┌─ Selected text
But here everyone behaves like this.

And this permanent background hum of punches and kickings and floggings occasionally rises to scenes of real horror. For example, in the barracks prison Švejk can hear other prisoners being beaten and tortured. He can hear the long, drawn-out screams of a prisoner whose ribs are being systematically broken (p.95).

And in the office of Judge Advocate Bernis are photos of the ‘justice’ recently meted out by Austrian soldiers in the provinces of Galicia and Serbia.

They were artistic photographs of charred cottages and trees with branches sagging under the weight of bodies strung up on them. Particularly fine was a photograph from Serbia of a whole family strung up – a small boy and his father and mother. Two soldiers with bayonets were guarding the tree, and an officer stood victoriously in the foreground smoking a cigarette. (p.93)

Goya’s drawings of the Horrors of war described all this a century earlier. What changed, maybe, was that the First World War was fought by civilian armies and so entire populations were subjected to horrors and atrocities with large numbers of soldiers either actively ordered to torture and murder civilians, or forced to stand by while it took place. Did anything like this happen in the West, I mean did the English army systematically torture and hang civilians in Flanders?
└─
┌─ Dataset
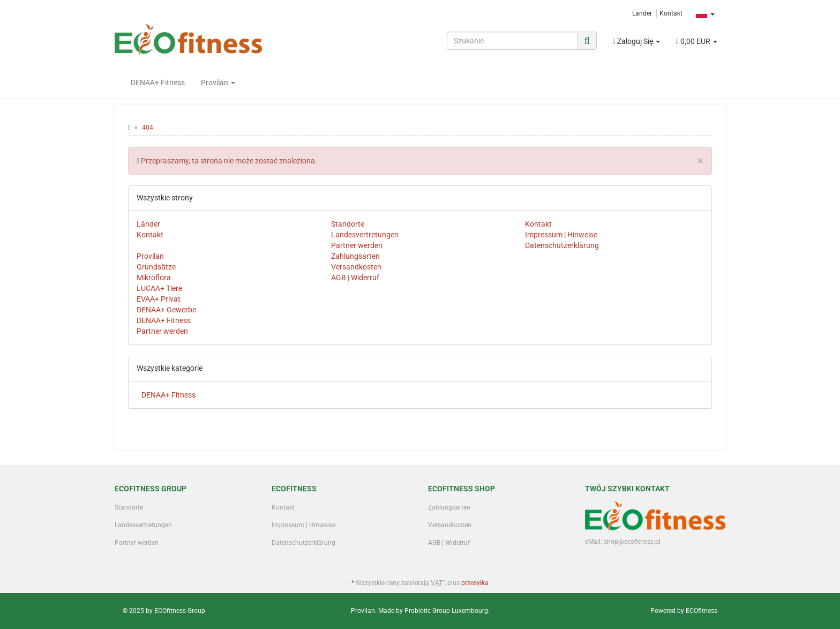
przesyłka (475, 583)
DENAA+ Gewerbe (166, 310)
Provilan (218, 83)
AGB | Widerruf (355, 278)
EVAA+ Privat (159, 299)
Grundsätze (156, 267)
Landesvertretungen (365, 235)
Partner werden (357, 245)
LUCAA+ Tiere (159, 288)
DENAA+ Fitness (158, 83)
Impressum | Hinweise (561, 235)
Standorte (348, 224)
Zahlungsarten (355, 256)
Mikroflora (154, 278)
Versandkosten (356, 267)
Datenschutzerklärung (562, 245)
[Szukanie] (512, 41)
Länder (642, 13)
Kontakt (671, 13)
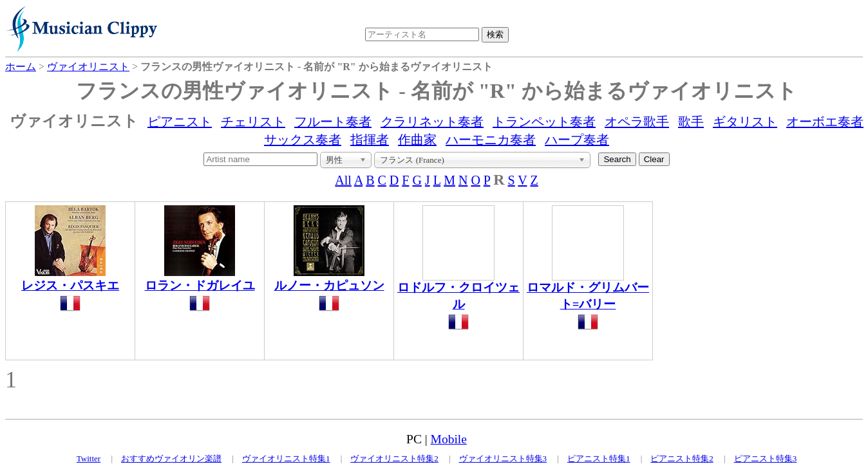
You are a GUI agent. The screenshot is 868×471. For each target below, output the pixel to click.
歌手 (691, 122)
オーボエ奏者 (825, 122)
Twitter (88, 458)
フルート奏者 (333, 122)
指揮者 (370, 140)
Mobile (449, 439)
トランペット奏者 (544, 122)
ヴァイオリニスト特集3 (503, 458)
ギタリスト (745, 122)
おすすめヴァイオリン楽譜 (171, 458)
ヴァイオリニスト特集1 (286, 458)
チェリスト (253, 122)
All (343, 180)
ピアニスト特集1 (599, 458)
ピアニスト (180, 122)
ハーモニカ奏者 (491, 140)
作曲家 (417, 140)
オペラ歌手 (637, 122)
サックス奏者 (303, 140)
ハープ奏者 (577, 140)
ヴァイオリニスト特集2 (394, 458)
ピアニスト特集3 (766, 458)
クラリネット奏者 (432, 122)
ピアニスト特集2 (682, 458)
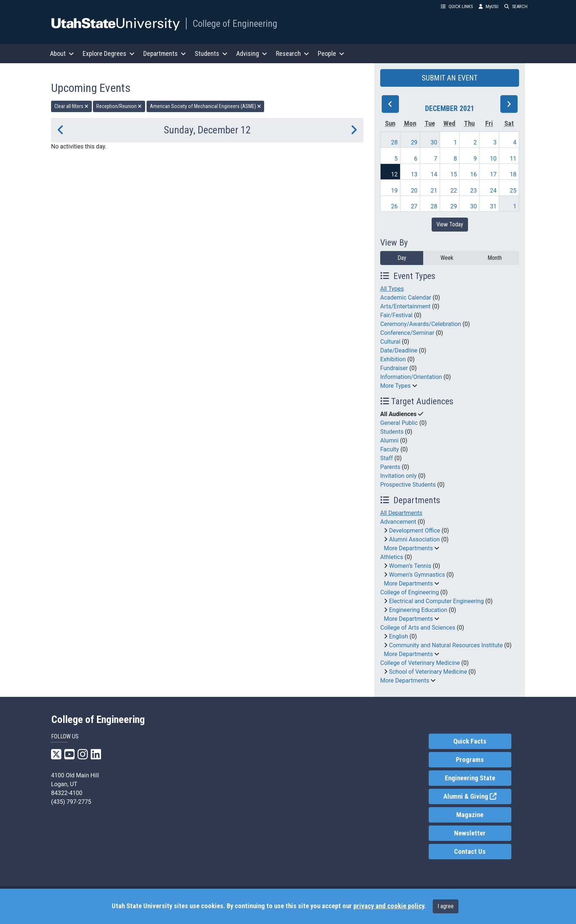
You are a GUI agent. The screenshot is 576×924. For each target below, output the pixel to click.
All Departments (401, 513)
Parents (390, 467)
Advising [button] (251, 53)
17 (493, 175)
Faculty (389, 449)
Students (392, 432)
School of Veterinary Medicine (428, 672)
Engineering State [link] (470, 778)
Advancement (398, 522)
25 (513, 191)
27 (414, 206)
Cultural (390, 341)
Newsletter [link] (470, 833)
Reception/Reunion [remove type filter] (119, 106)
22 (454, 191)
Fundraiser (394, 368)
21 (434, 191)
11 (513, 159)
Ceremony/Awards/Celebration (421, 324)
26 (394, 206)
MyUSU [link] (488, 6)
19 (394, 191)
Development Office (414, 530)
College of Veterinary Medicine (420, 663)
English (398, 636)
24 (493, 191)
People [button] (331, 53)
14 (434, 175)
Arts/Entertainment (405, 306)
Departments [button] (165, 53)
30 (434, 143)
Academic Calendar (406, 298)
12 (394, 175)
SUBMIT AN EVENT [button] (450, 78)
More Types (395, 386)
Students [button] (211, 53)
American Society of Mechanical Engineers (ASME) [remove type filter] (205, 106)
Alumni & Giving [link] (477, 796)
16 (474, 175)
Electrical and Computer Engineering (436, 601)
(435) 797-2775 (71, 802)
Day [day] (402, 258)
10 (493, 159)
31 (493, 206)
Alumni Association (414, 539)
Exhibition (393, 359)
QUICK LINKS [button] (457, 6)
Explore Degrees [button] (109, 53)
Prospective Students (408, 485)
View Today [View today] (450, 224)
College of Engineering (235, 23)
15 (454, 175)
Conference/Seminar (407, 333)
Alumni (389, 440)
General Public (399, 423)
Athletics (392, 557)
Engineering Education (418, 610)
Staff (387, 458)
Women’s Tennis (410, 566)
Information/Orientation (411, 377)
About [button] (62, 53)
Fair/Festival (396, 315)
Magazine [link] (470, 815)
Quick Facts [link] (470, 741)
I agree (445, 906)
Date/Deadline (398, 351)
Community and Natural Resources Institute (446, 645)
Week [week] (447, 258)
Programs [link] (470, 759)
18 (513, 175)
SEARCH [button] (516, 6)
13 (414, 175)
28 (394, 143)
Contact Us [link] (470, 852)
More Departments (408, 548)
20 (414, 191)
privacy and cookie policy (389, 906)
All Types (392, 289)
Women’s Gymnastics (417, 575)
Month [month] (494, 258)
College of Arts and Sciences (418, 628)
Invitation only (398, 476)
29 (414, 143)
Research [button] (292, 53)
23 (474, 191)
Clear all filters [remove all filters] (71, 106)
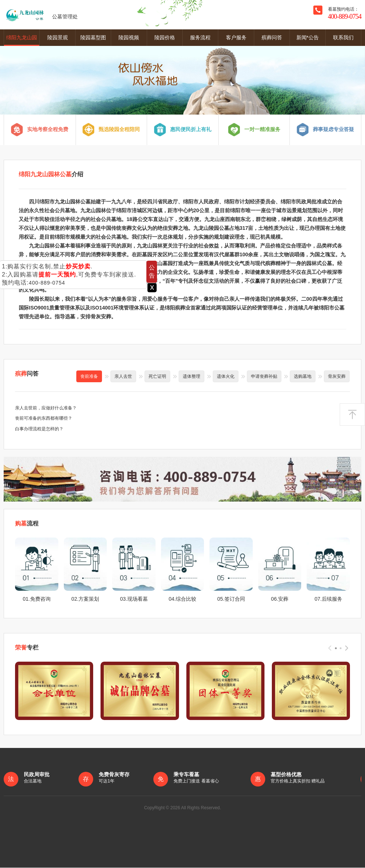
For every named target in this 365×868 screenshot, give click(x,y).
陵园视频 (129, 37)
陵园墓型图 (93, 37)
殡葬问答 (272, 37)
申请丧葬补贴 (264, 376)
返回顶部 (352, 414)
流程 (27, 524)
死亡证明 (157, 376)
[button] (336, 649)
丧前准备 (89, 376)
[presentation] (330, 648)
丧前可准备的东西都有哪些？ (44, 419)
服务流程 (200, 37)
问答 (27, 373)
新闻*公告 (307, 37)
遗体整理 (191, 376)
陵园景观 (58, 37)
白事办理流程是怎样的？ (39, 429)
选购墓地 (303, 376)
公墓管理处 (41, 15)
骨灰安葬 (337, 376)
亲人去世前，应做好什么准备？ (46, 408)
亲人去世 (123, 376)
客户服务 (236, 37)
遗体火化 (226, 376)
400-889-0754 (47, 283)
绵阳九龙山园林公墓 (22, 40)
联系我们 (343, 37)
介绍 (51, 174)
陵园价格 (165, 37)
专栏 (27, 648)
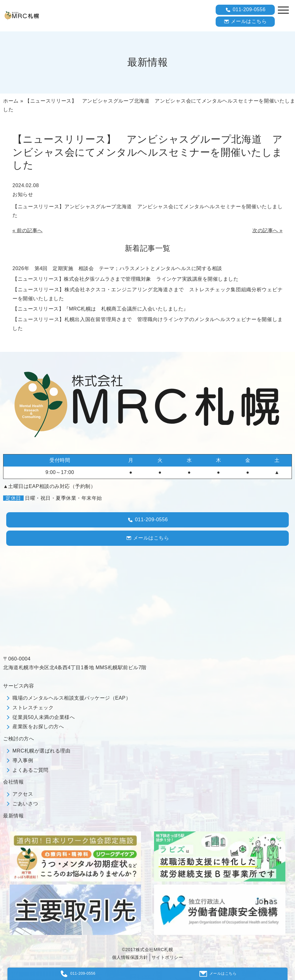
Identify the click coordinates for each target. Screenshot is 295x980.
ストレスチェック (33, 708)
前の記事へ (30, 231)
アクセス (23, 794)
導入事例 (23, 760)
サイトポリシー (167, 957)
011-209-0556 (245, 10)
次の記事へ (265, 231)
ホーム (11, 101)
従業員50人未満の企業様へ (43, 717)
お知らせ (23, 194)
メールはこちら (245, 21)
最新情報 (13, 816)
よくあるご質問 (30, 770)
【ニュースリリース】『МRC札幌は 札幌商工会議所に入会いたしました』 (100, 309)
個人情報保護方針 (130, 957)
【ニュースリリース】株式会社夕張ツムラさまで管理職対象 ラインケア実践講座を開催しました (125, 279)
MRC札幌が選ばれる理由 (41, 751)
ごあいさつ (26, 803)
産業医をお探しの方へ (38, 727)
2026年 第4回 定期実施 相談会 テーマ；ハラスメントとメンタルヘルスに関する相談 (117, 268)
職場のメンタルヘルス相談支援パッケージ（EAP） (72, 698)
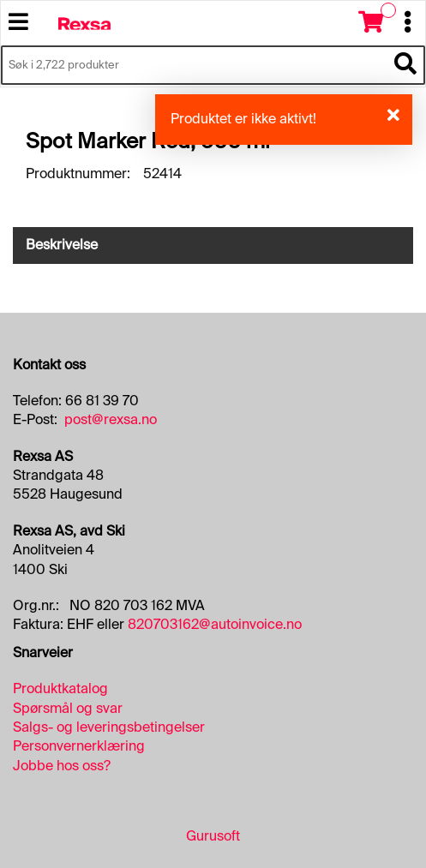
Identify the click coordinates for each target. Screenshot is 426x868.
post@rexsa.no (111, 419)
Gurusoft (213, 835)
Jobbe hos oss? (62, 765)
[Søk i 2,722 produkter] (194, 65)
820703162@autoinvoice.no (214, 624)
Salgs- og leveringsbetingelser (109, 727)
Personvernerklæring (79, 745)
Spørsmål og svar (68, 708)
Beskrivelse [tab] (62, 244)
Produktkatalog (60, 688)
└─
*Tasks to complete*:
a – In the Švejk passage, where is Švejk when he hears other prisoners being beaten and tortured?
b – Reproduce word for word the stretch of the Švejk passage from "But here everyone behaves like" through "a cigarette. (p.93)".
c – Shorten the paragraph of the Švejk passage that opens with "And this permanent background hum," keeping its main facts.

*Exercise solutions*:
a – In the barracks prison.

b –
But here everyone behaves like this.

And this permanent background hum of punches and kickings and floggings occasionally rises to scenes of real horror. For example, in the barracks prison Švejk can hear other prisoners being beaten and tortured. He can hear the long, drawn-out screams of a prisoner whose ribs are being systematically broken (p.95).

And in the office of Judge Advocate Bernis are photos of the ‘justice’ recently meted out by Austrian soldiers in the provinces of Galicia and Serbia.

They were artistic photographs of charred cottages and trees with branches sagging under the weight of bodies strung up on them. Particularly fine was a photograph from Serbia of a whole family strung up – a small boy and his father and mother. Two soldiers with bayonets were guarding the tree, and an officer stood victoriously in the foreground smoking a cigarette. (p.93)

c – The constant punches, kicks and floggings sometimes turn into real horror. In the barracks prison, Švejk hears other prisoners being beaten and tortured, including the long screams of one whose ribs are being systematically broken (p.95).